Father’s Day bliss

As Father’s day comes to an end, I can’t help but think of so many people. I’ve thought about my own kids and how I never wanted them to be raised in a broken home. I struggled with this for many years but then I let it go. It’s better that they have two homes then two parents living in the same home that don’t love each other. I’ve thought about all the step dads and how being a step parent must be a hard job but truly driven by love. I’ve thought about the ones that have lost their dads. My best-friend recently lost her husband and father to her children. I typed out 3 different text to send her but none seemed like the right thing to say. I ended up just sending her a heart emoji tonight hoping she got it at the right time. I’ve thought about the men that are father figures and set the example because it’s the right thing to do. Being a father isn’t an easy job in this day and age. I’m not a father but I see the devil working hard on the men that are trying to do the right thing.
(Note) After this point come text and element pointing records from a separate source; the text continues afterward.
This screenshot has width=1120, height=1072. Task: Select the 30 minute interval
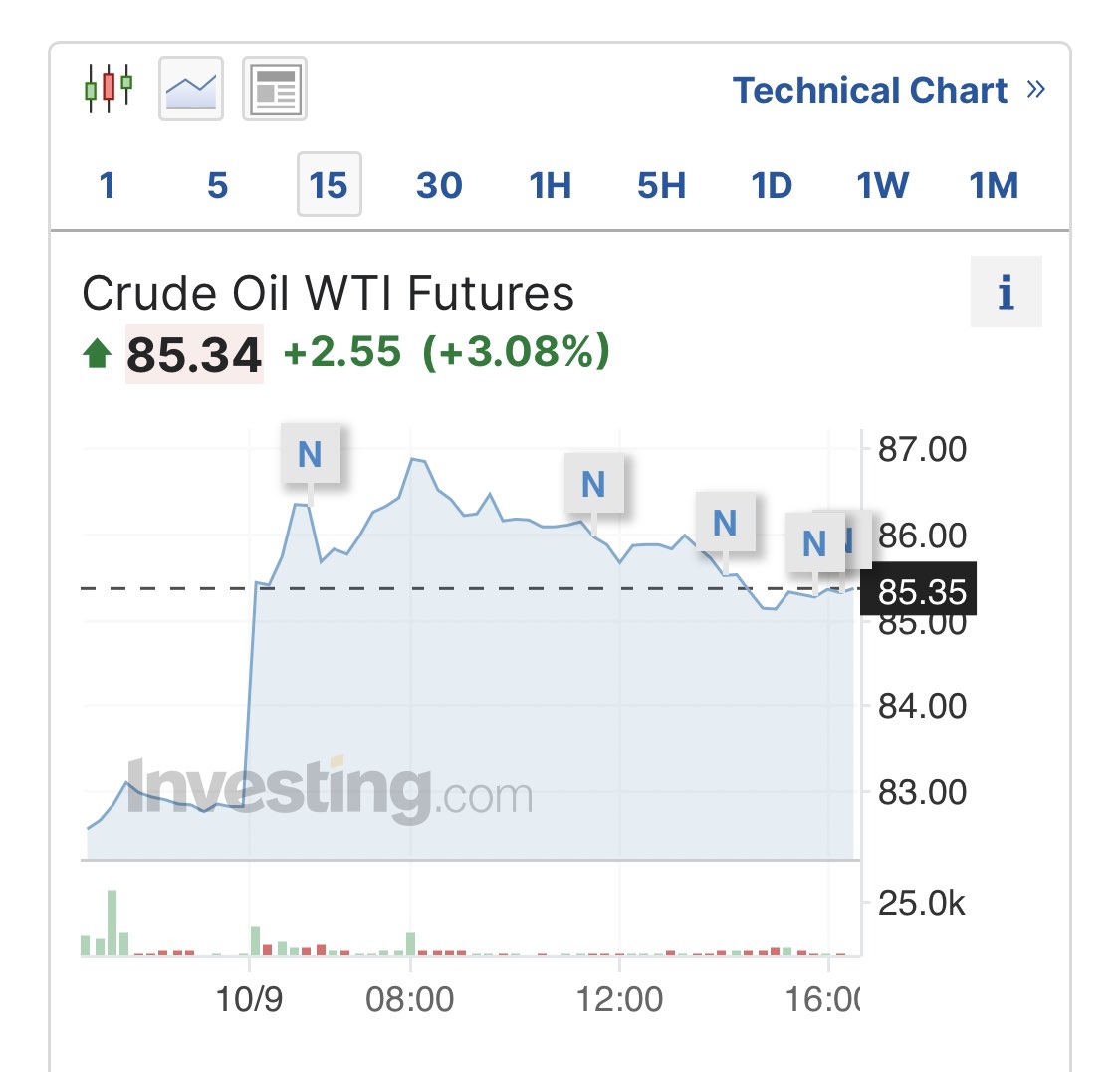pyautogui.click(x=439, y=185)
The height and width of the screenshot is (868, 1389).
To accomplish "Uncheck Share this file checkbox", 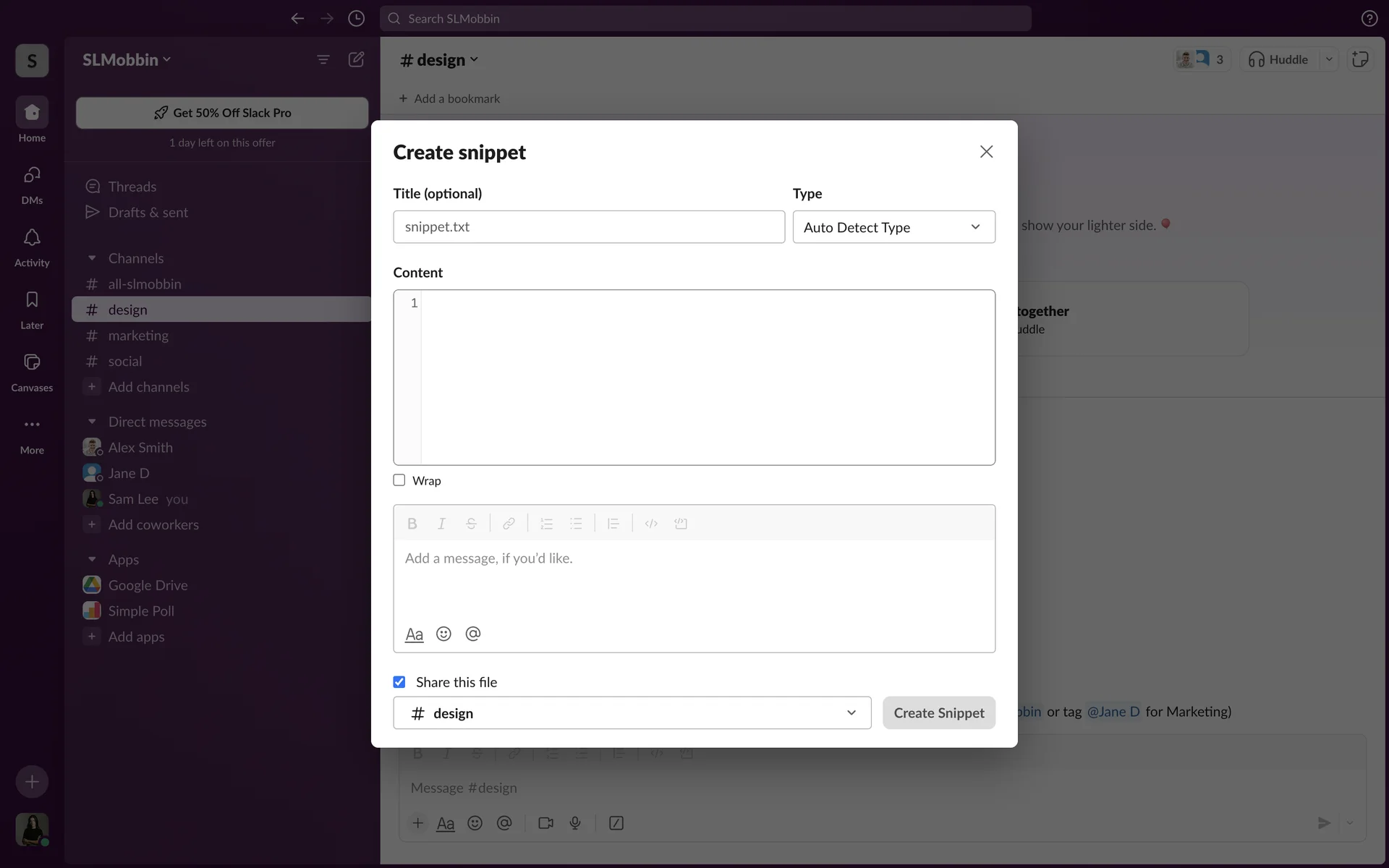I will [x=399, y=682].
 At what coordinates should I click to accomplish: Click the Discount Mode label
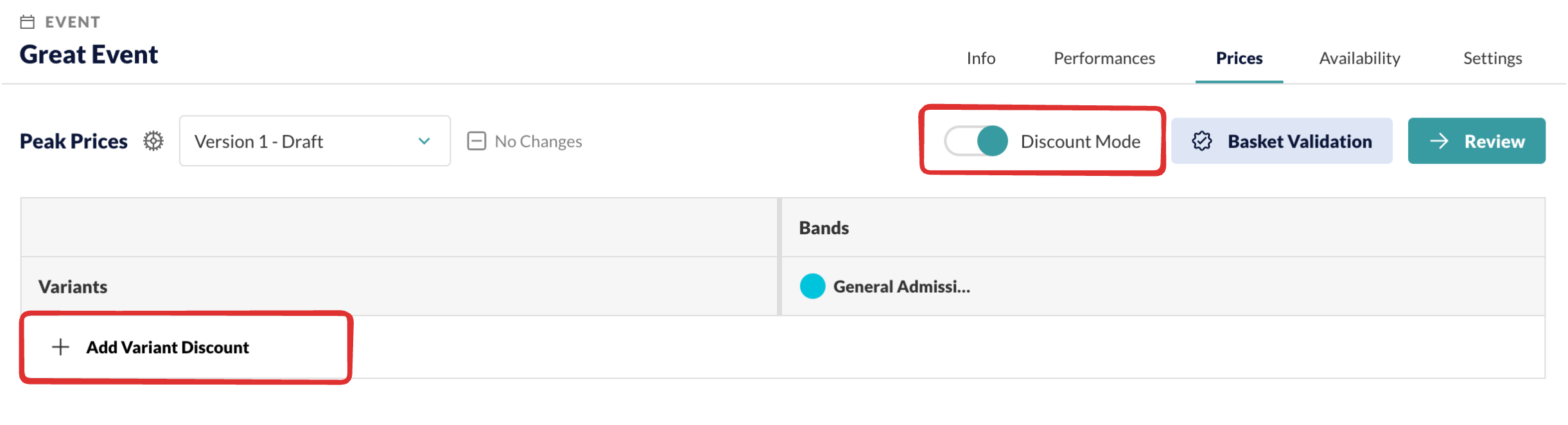click(x=1081, y=141)
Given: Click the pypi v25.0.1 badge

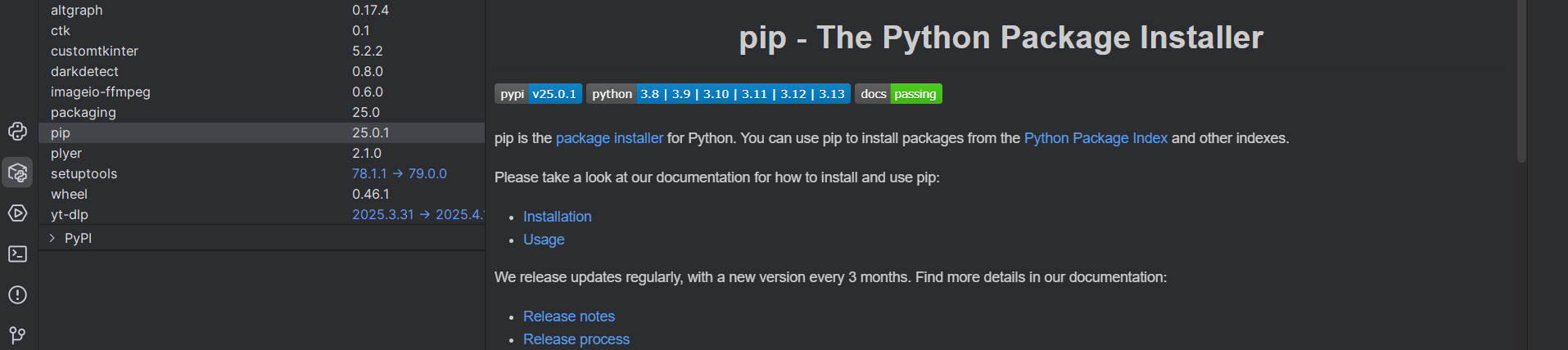Looking at the screenshot, I should (x=538, y=94).
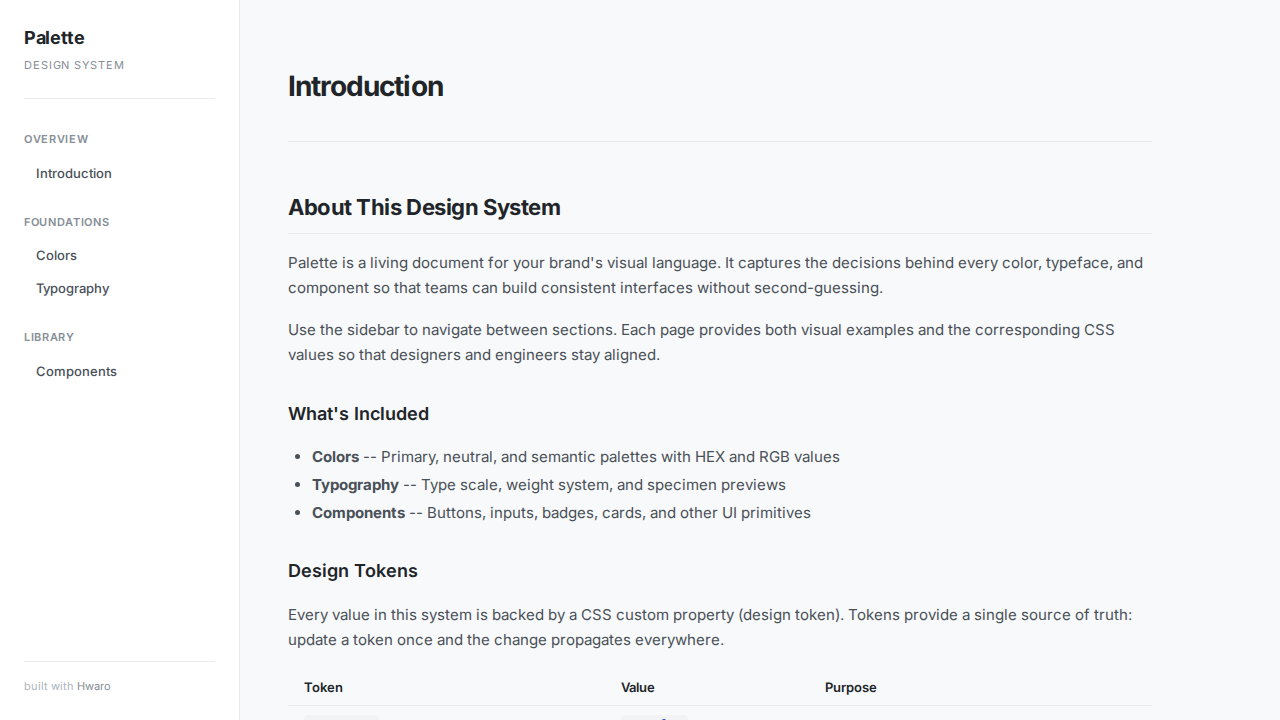Click bold Colors in the bullet list
Screen dimensions: 1280x720
point(335,457)
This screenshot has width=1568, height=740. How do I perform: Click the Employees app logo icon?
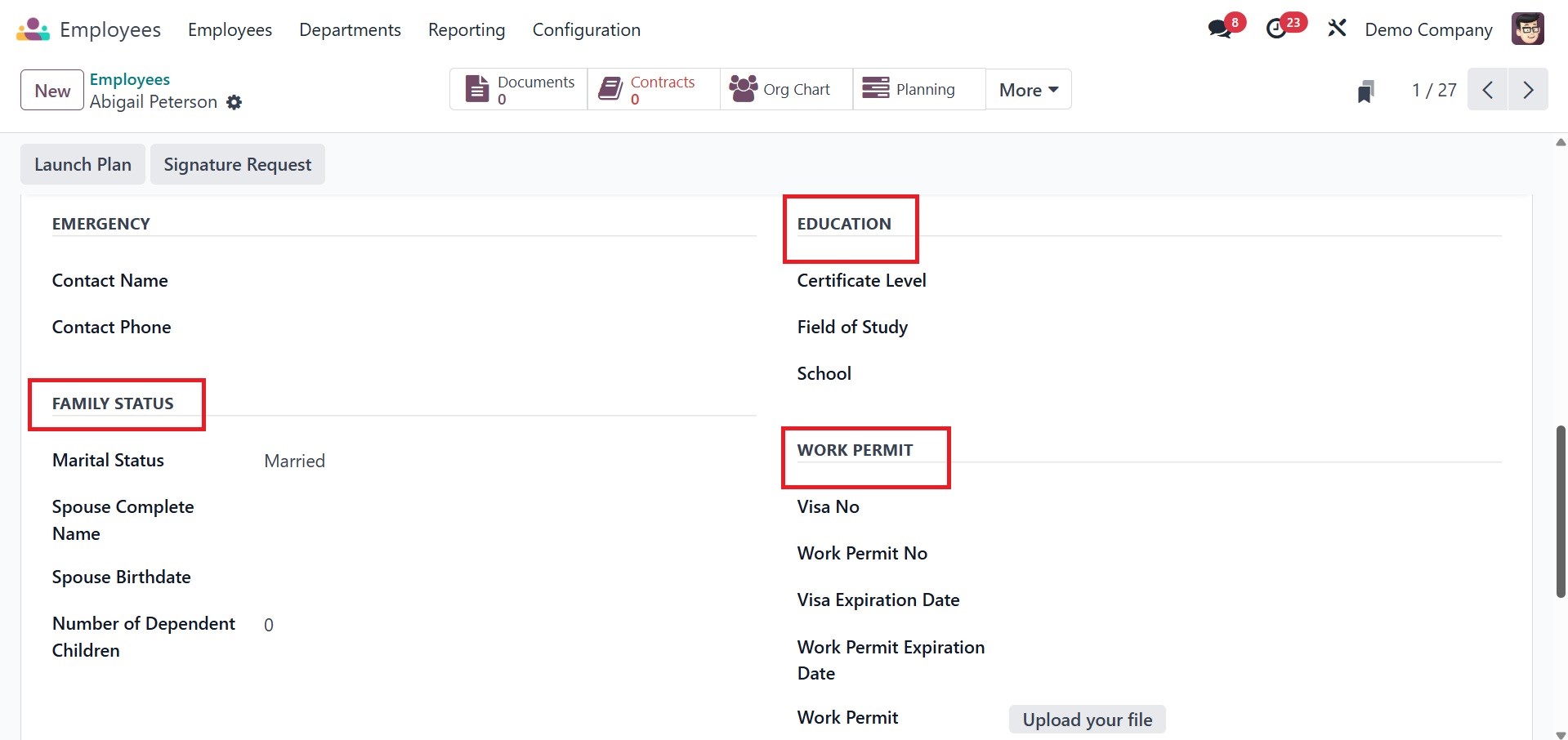[33, 29]
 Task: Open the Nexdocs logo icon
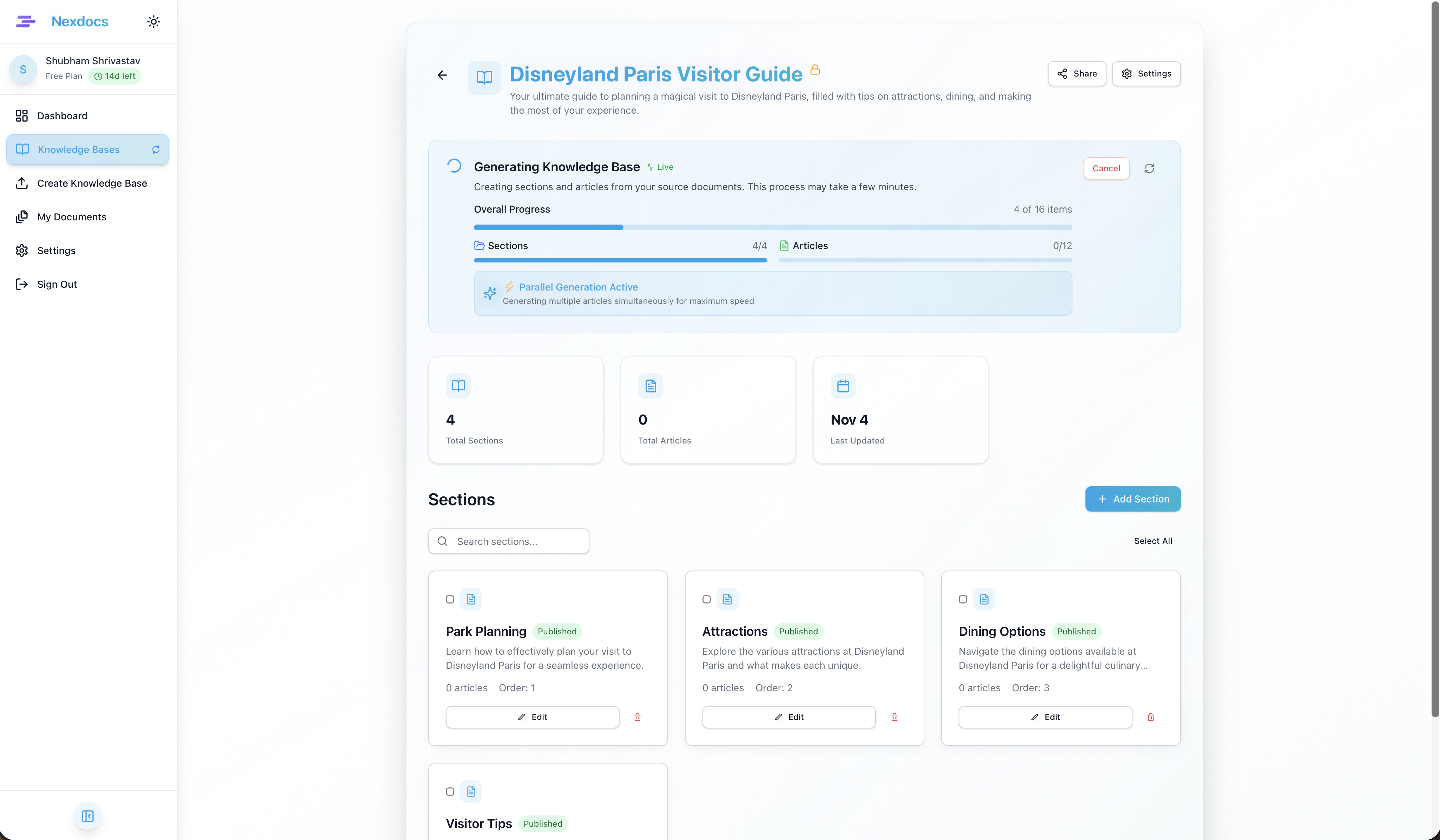point(26,21)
Now that I’m in my mid 30’s, I see how life seems to come full circle. I hung out with my dad and his amazing wife Vicky. They organized an entire cookout on the beach with all the family. If you know me you know this is my love language. Food, beach, and everyone together just makes me so happy. I watched my dad make his way around and make sure everyone had something to drink and was taken care of. He and Vicky were joking and laughing. I’m so thankful to see him so happy. He deserves it. You see my dad haven’t always been close. Just life happens sometimes but everything happens for a reason. He was really put through the ringer by his 2nd wife. God totally shielded me from her in so many ways and for that I’m thankful. Its ok that I say that because he would probably say the same. We’ve misunderstood each other 1000 times but it’s the 1000 times that we have chosen love. Every last time love always always wins. Instead of giving up, we both keep reaching for better. Better ways to communicate and become closer. Relationships are messy. People aren’t always going to be what you want, say what you want, or do what you want. Just like you aren’t going to be everything you need to be to them. It’s a two way street. Choosing to love each other pushes your relationship in the right direction. We have shown each other grace, love, and mercy. The most precious of these is that I know that my dad loves me. Regardless of anything that has happened. We are here. We are happy. We are family. We chose each other.

img_2126Dad, I love you SO much. I’m so thankful for all ways you love me. I’m truly blessed to call you dad. Thank you for all the times you put up with me and for that one time you let me borrow your truck and crashed it. I look forward to many more sunny days!